### [INFORMATION SUPPLIED]
=== Section Start ===

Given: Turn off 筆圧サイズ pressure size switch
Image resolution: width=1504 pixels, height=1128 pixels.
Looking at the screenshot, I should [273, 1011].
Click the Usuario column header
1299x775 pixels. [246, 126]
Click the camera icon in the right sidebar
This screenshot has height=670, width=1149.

=== Section End ===
=== Section Start ===

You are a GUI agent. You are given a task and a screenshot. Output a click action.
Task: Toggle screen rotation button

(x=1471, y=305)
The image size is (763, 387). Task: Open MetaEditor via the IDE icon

=== Section End ===

### [REQUIREMENT]
Your answer should consist of all lines in the listing above that contain "size".

### [RESPONSE TO THIS EXERCISE]
Given: Turn off 筆圧サイズ pressure size switch
The image size is (763, 387). Task: Open MetaEditor via the IDE icon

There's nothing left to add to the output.